02/25/2026 | News release | Distributed by Public on 02/25/2026 05:10
Chiara Mercuri and Cristian Tirelli, currently PhD students at Università della Svizzera italiana (USI), have been awarded funding through the SNSF Postdoc.Mobility programme.
The call, promoted by the Swiss National Science Foundation (SNSF), supports young researchers who are about to complete their PhD or have recently earned it, offering them the opportunity to conduct a research period abroad. It is a highly competitive programme, with a success rate of 36.2%.
Understanding how we discuss sustainability online
Chiara Mercuri, a doctoral student at the Faculty of Communication, Culture and Society - Institute of Argumentation, Linguistics and Semiotics, will spend two years, beginning on 1 February 2026, at the Université catholique de Louvain. Her project, funded with CHF 111,070, is titled: "Negotiating agentivity: an argumentative study of emergent common ground in online interactions about sustainability".
Her research examines how people attribute responsibility when discussing sustainability online. When we talk about climate change or the environment, we do not all share the same starting point: some attribute responsibility to governments, others to companies, and others to individual citizens. These differences can lead to misunderstandings and stall dialogue.

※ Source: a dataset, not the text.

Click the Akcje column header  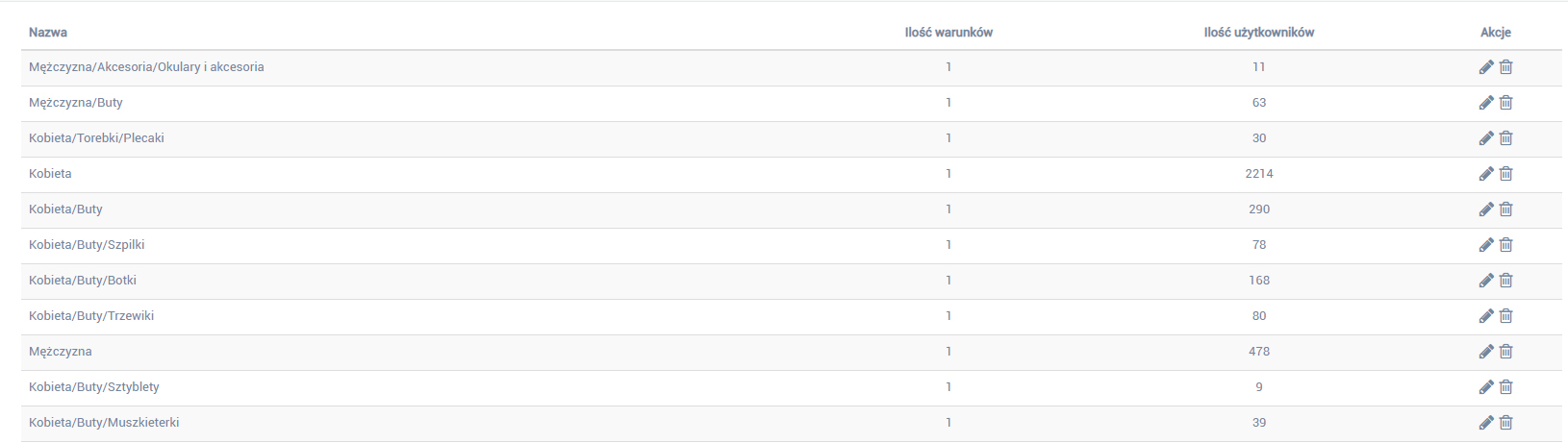(1496, 33)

The project will analyse online discussions, particularly on Reddit, to understand how these differences emerge, how users address them, and whether, through discussion, it is possible to build a common understanding. The aim is to gain insights into how digital conversations function and identify strategies to foster more constructive dialogue on complex issues such as sustainability.
Making machine learning more efficient in edge devices
Cristian Tirelli, a doctoral student at the Faculty of Informatics - Computer Systems Institute, will spend two years, from 1 July 2026, at the University of California, San Diego. The project, funded with CHF 135,600, is titled "Machine learning acceleration at the edge through Coarse-Grain Reconfigurable Arrays".
His research focuses on machine learning, the technology behind many artificial intelligence applications, such as speech and image recognition. Increasingly, these systems need to run directly on local devices, such as smartphones, sensors or industrial equipment, without relying on large-scale data centres. In such cases, however, there are significant constraints regarding energy, memory, and speed.
The project aims to develop new open-source software tools that better leverage specific types of flexible hardware, enabling artificial intelligence to run faster, use less energy, and adapt more easily across different devices. This will enable the use of advanced artificial intelligence models even in resource-limited contexts.